#### [Text]
--------
With each passing year the meds worked a little less and my pain grew as steadily as my brood. There had to be ways to alleviate the pain beyond just pharmaceuticals. So began my research.
That’s when I realized again that God is faithful and I was not alone.
Here’s an Idea: Let’s move North
A few years ago, we moved to Wisconsin. It’s a pretty cool story how it all happened, but that is for another time.
Shortly after moving to this beautiful state, I was flaring like crazy. If you don’t know this, stress is a major factor in inflammation. Like one of the big ones. And moving is stressful. Add in a few kids and the stress esculates. It stress-culates.
School had started and the oldest three were there for the day. My youngest daughter and I decided to explore the local scene and found a cute coffee shop. Long story short, she adhered herself to the grandfatherly man in front of us in line. We got to chatting and I spilled some of the information about my current condition. I didn’t have a rheumatologist, and I was reading obsessively about alternative ways to heal my disease holistically.
--------
#### [Your objective]
Please write what comes next in the chronic pain account above, starting right after its last sentence.

#### [Data supplied]
--------
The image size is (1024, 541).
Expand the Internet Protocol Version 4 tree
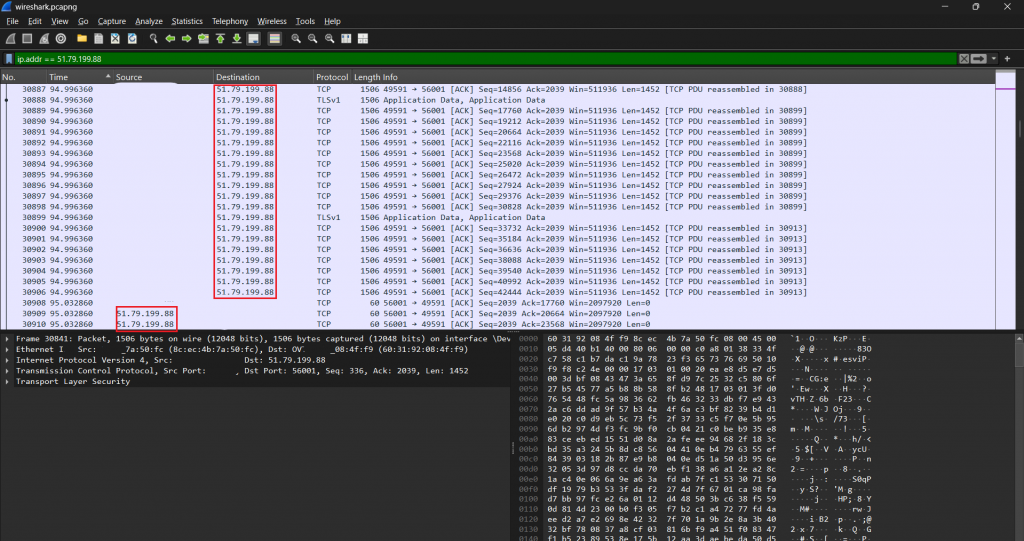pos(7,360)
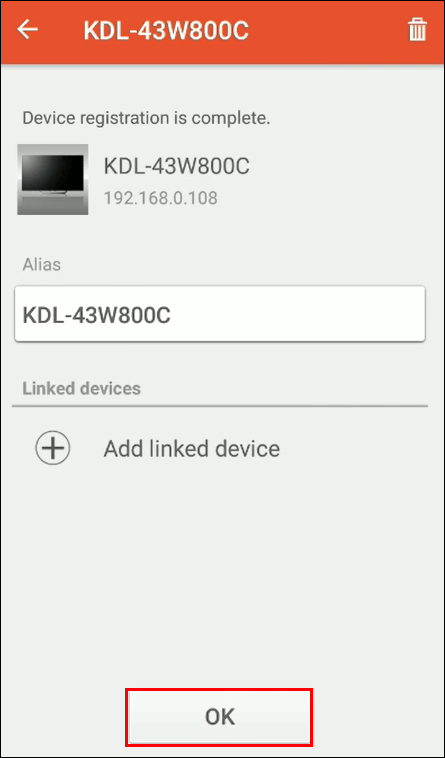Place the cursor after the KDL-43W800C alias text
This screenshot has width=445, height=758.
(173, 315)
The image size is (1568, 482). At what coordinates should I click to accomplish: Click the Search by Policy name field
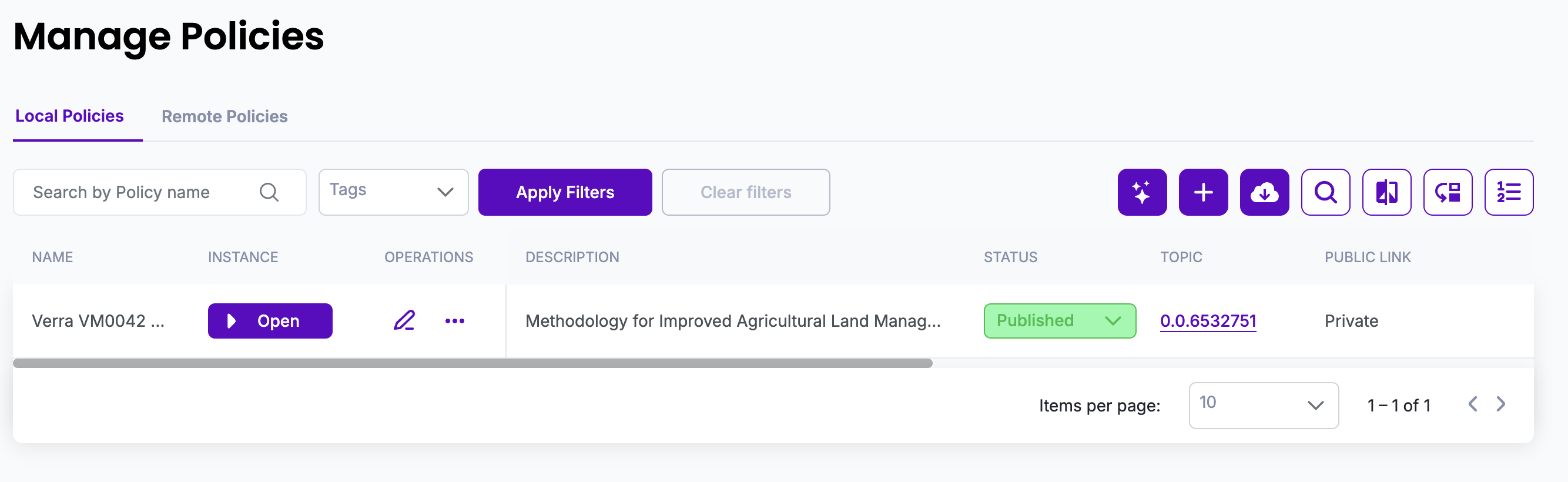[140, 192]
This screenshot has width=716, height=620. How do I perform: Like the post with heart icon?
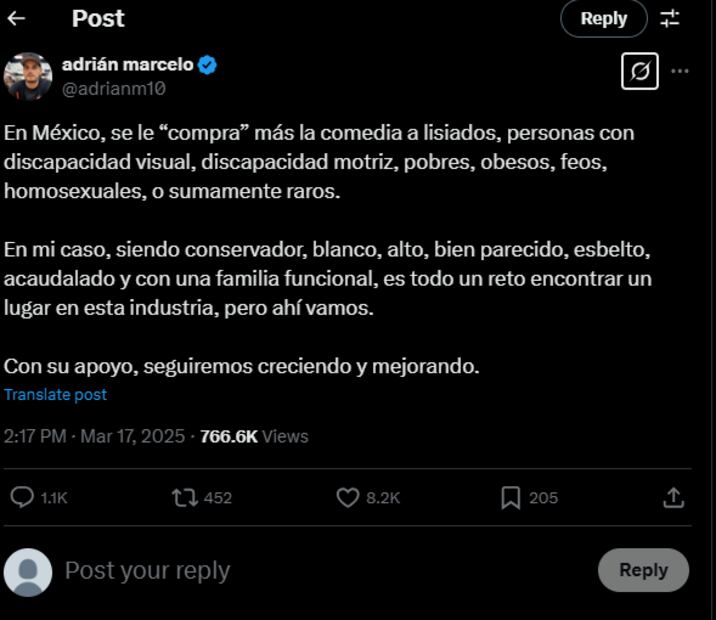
--------
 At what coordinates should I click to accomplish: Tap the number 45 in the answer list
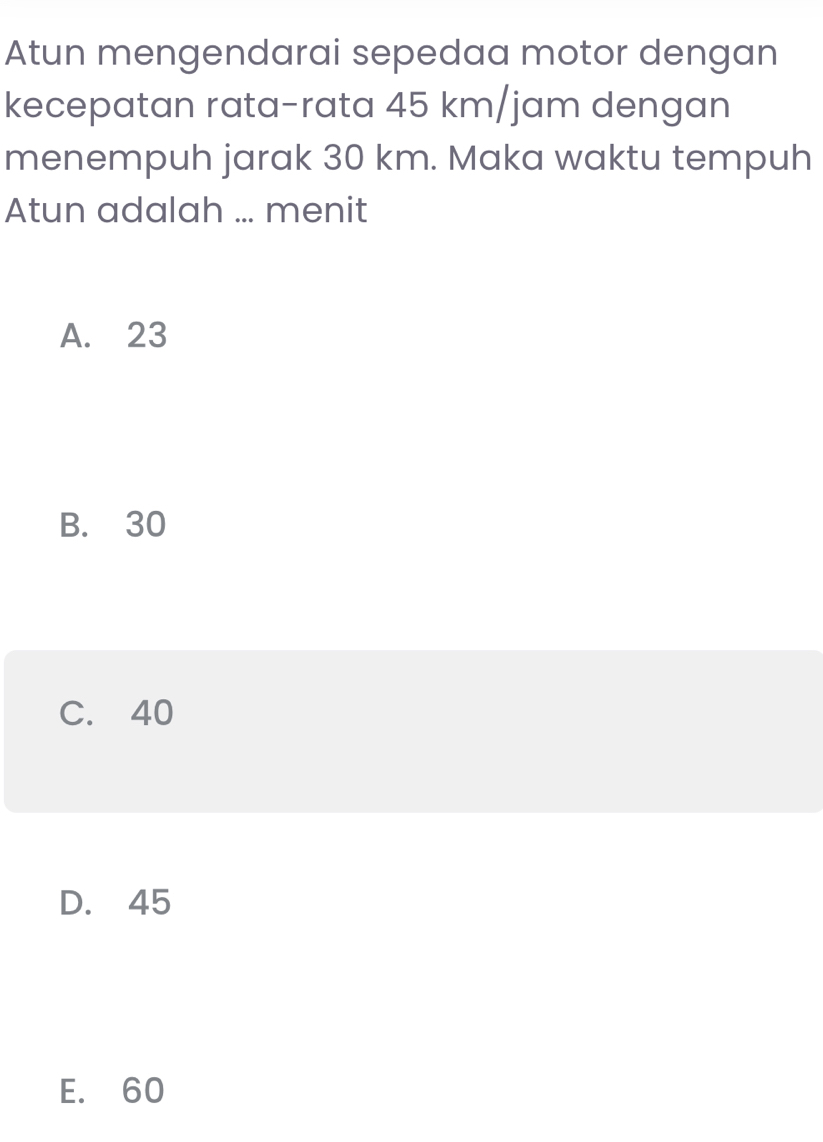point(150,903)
--------
#### [Expected answer]
“Karen Hurd,” he said. “She’s the only one you need to talk to. Look her up.” Since this guy was a holistic dentist, I decided to take his advice. I made it to her website http://karenhurd.com. I set up an appointment and settled in one night to watch her DVD lecture on rheumatoid arthritis. The idea being that the DVD would answer some questions before our appointment so we could have more time to talk about the plan.
Scott’s assessment after the lecture: “That lady is a crazy, but I think she is right.” Mine: A strange concoction of fury and gratefulness. In the last decade I had spoken to numerous doctors who could only tell me I have an autoimmune disease because… I just do. This woman could tell me why my immune system was attacking my joints- and it wasn’t just “because.” I had an underlying issue. One that we could fix together- without meds, without supplements. Food and a few lifestyle changes. That was what I needed.
Childbirth Ain’t Nothin’
Often I mistake simplicity for ease. If you are thinking that right now, just don’t. The changes I have made are the hardest things I have ever had to do besides saying good bye to people I loved. Think back to when I first got the disease, add kids, adrenal fatigue and about ten years of added joint stress.
But I am making progress. I’ve had setbacks. Setbacks suck. Scott knows- he is my caretaker. But my hypothyroidism is gone. My Raynaud syndrome is outta here. I measure my progress and healing is coming. It isn’t easy and it isn’t instant, but it is right.
What I can offer you…
I don’t have much more to say, but this is perhaps the best part of the story:
- God can redeem anything and He wastes nothing.
- He can and will work through anything if we just let Him.
- You are not alone- not for a second.
- You can scream and cry and question, and He can handle it.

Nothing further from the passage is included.